En troisième lieu, nous présenterons les grandes lignes de la recherche qui doit être menée pour indiquer quelles sont les causes du respect des délais ou des durées déraisonnables des procédures judiciaires en Europe.


2. La durée des procédures et sa conceptualisation opérationnelle

La notion de retard des procédures est difficile à définir. Dans la langue courante, « retarder » (to delay) signifie remettre à plus tard, reporter, et ce mot a une connotation négative. Dans le contexte des tribunaux, cela signifie qu’une affaire n’avance pas aussi vite qu’elle le devrait, en raison de problèmes dont on admet généralement qu’ils sont propres aux tribunaux, et qui concernent les juges, les magistrats du ministère public et leur organisation administrative ainsi que les avocats et leurs cabinets. Un retard de procédure est difficile à définir parce qu’il ne renvoie pas uniquement à des problèmes liés au règlement de procédure, mais également à la façon de travailler des tribunaux. Dans les affaires pénales, il est lié à l’interaction entre le ministère public et la police ; dans les affaires civiles, à l’interaction entre le tribunal et les avocats, y compris avec leurs cabinets, et à l’interaction entre les parties, la cour et parfois même les huissiers de justice ; dans les affaires administratives, à l’interaction entre les organes administratifs, les commissions préalables au jugement et les tribunaux administratifs. Et le dernier point, mais non des moindres, qui doit attirer notre attention, est l’interaction (organisationnelle) entre les tribunaux de première instance, les juridictions d’appel et les cours de cassation. C’est pourquoi les situations qui entraînent des retard de procédure sont extrêmement différenciées et complexes.
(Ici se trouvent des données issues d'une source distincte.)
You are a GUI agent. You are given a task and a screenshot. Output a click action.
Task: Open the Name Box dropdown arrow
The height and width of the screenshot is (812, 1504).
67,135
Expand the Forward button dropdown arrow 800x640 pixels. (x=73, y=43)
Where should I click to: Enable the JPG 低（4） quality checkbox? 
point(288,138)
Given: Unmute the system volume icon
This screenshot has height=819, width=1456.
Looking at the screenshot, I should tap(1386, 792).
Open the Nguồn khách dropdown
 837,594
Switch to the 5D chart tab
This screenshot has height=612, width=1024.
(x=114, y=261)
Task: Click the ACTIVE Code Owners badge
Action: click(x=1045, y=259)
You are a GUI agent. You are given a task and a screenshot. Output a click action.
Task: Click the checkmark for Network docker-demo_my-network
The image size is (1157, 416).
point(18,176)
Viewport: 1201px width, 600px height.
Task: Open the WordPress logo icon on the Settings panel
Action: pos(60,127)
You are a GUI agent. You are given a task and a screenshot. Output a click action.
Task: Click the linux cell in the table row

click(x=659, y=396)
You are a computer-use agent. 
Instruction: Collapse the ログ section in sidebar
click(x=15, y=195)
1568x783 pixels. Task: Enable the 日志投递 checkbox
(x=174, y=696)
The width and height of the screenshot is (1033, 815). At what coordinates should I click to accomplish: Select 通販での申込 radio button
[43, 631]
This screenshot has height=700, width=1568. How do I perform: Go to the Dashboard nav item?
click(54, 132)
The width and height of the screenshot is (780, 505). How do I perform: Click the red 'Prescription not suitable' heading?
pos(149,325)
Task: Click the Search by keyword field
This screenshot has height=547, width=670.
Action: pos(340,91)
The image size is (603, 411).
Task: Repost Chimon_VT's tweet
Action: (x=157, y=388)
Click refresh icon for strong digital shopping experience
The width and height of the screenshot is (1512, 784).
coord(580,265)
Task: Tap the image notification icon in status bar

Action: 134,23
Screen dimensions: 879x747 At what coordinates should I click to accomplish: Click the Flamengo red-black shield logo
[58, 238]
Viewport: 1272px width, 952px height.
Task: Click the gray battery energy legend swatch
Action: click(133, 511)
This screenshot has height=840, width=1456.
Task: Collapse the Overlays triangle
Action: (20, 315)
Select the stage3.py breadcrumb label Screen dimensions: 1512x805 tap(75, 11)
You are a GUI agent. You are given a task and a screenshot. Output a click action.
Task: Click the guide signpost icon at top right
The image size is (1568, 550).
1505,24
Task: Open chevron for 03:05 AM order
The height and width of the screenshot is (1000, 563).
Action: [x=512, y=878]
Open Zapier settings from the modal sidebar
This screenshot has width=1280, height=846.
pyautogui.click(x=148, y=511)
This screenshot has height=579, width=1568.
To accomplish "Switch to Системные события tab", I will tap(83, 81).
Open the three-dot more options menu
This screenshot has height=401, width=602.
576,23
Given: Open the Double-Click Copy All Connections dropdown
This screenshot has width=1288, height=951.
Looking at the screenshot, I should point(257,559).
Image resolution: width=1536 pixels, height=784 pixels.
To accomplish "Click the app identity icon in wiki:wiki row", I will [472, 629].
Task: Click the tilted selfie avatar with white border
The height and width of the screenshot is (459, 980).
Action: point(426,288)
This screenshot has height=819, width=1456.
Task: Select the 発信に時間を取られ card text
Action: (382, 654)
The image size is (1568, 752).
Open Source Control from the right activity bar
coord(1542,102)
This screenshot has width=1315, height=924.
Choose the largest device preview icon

En général, la durée excessive des procédures est liée aux attentes et aux perceptions subjectives de la « culture juridique locale » (Goerdt 1987, Mahoney 1988), différente selon les contextes. Une durée acceptable dans une société peut être inacceptable dans une autre (Mahoney et Sipes 1985, Melcher 1984). Le degré de respect est différent dans chaque domaine et pour chaque personne, mais il faut admettre qu’il existe un seuil critique au-delà duquel une aversion et une absence de satisfaction à l’égard de l’administration de la justice peuvent se révéler très dangereuses pour un pays qui fonde sa légitimité sur le consensus populaire (Fabri 2000).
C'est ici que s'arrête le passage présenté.